=== TASK TO CARRY OUT ===
Can you give the data below as a JSON list of strings, with one string for each line, blank lines omitted and the pictures left out?

━━━ DATA TO PROCESS

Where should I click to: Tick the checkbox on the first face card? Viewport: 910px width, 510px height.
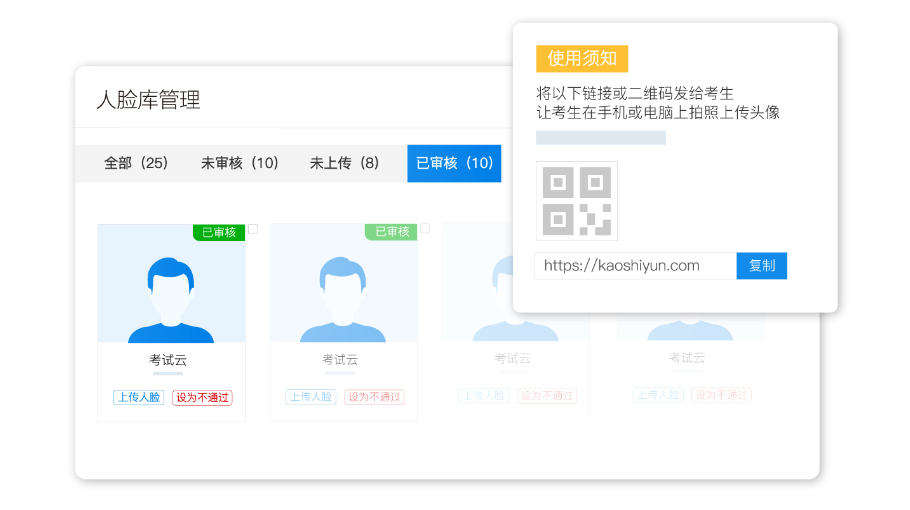[253, 229]
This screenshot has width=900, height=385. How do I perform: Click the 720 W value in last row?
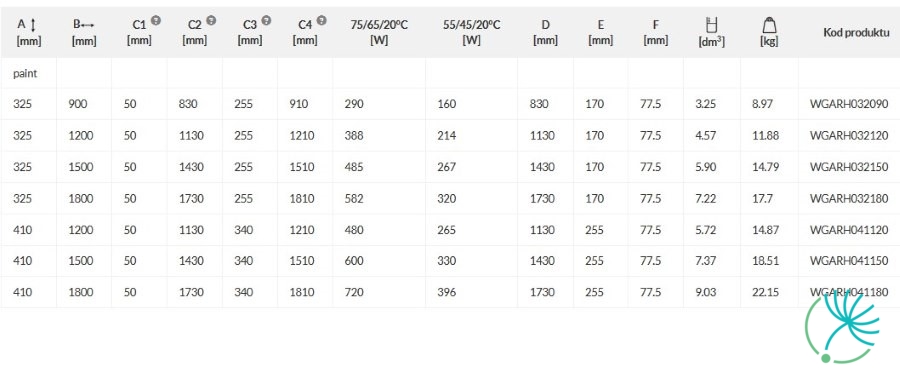tap(354, 292)
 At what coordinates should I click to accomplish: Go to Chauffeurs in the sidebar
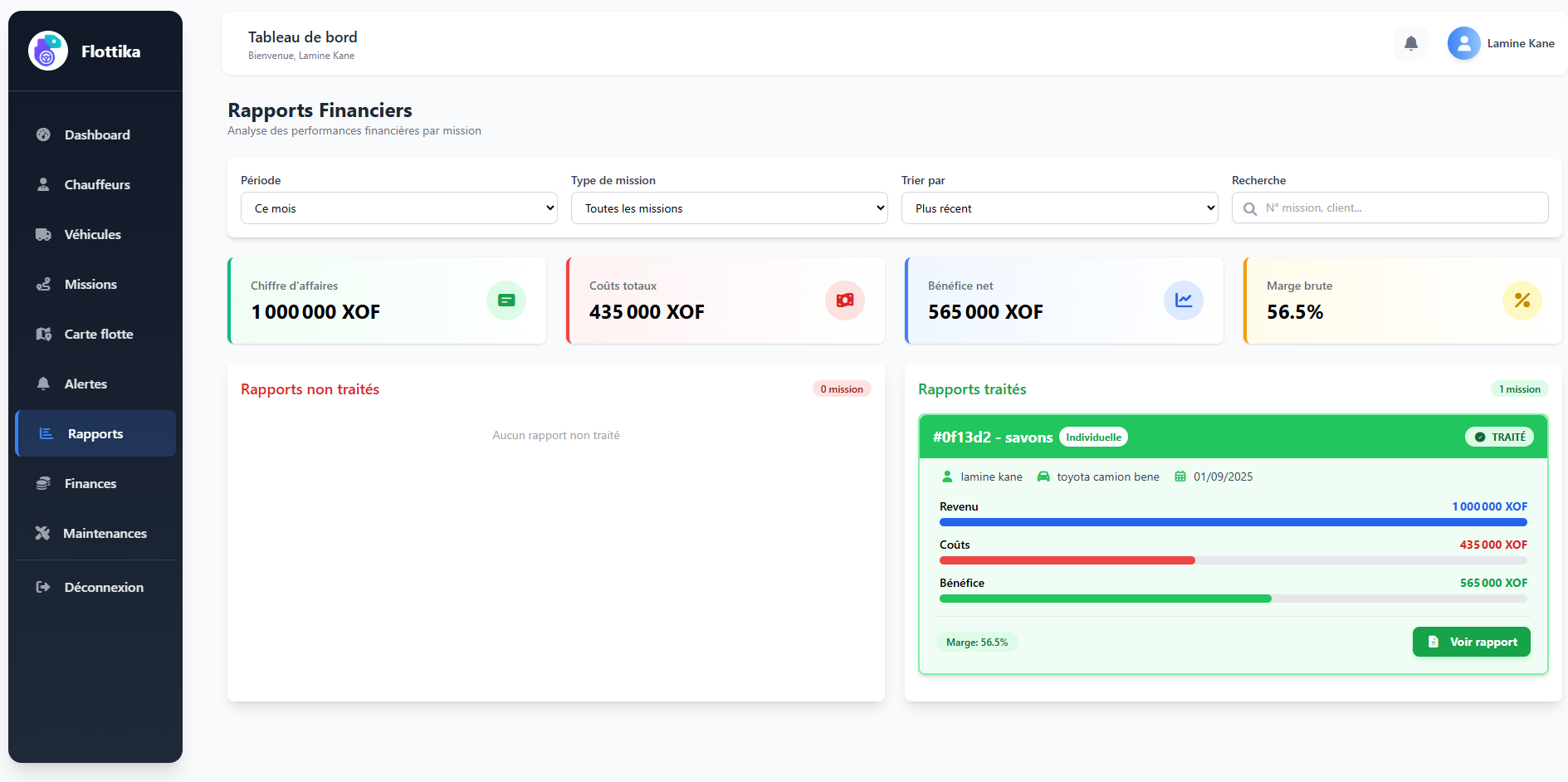tap(96, 184)
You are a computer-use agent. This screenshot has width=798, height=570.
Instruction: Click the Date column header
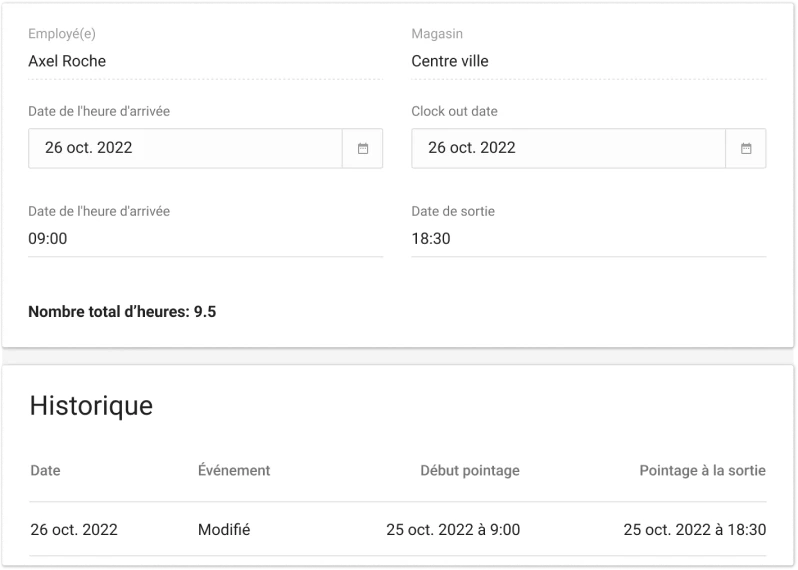[45, 470]

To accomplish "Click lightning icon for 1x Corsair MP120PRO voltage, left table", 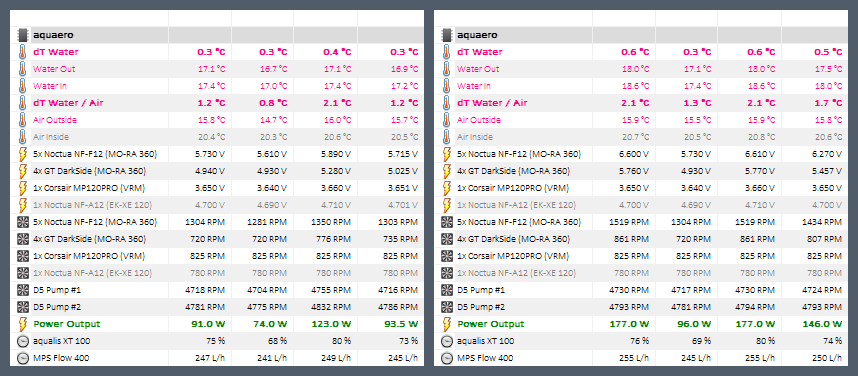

━━━━━━

=== FINISHED TASK ===
[
  "Where should I click to: Tick the checkbox on the first face card? Viewport: 910px width, 510px height.",
  "[253, 229]",
  "This screenshot has width=900, height=385. How do I perform: Click the 720 W value in last row?",
  "tap(354, 292)",
  " At what coordinates should I click to accomplish: Go to Chauffeurs in the sidebar",
  "tap(96, 184)",
  "You are a computer-use agent. This screenshot has width=798, height=570.",
  "Instruction: Click the Date column header",
  "[45, 470]",
  "To accomplish \"Click lightning icon for 1x Corsair MP120PRO voltage, left table\", "
]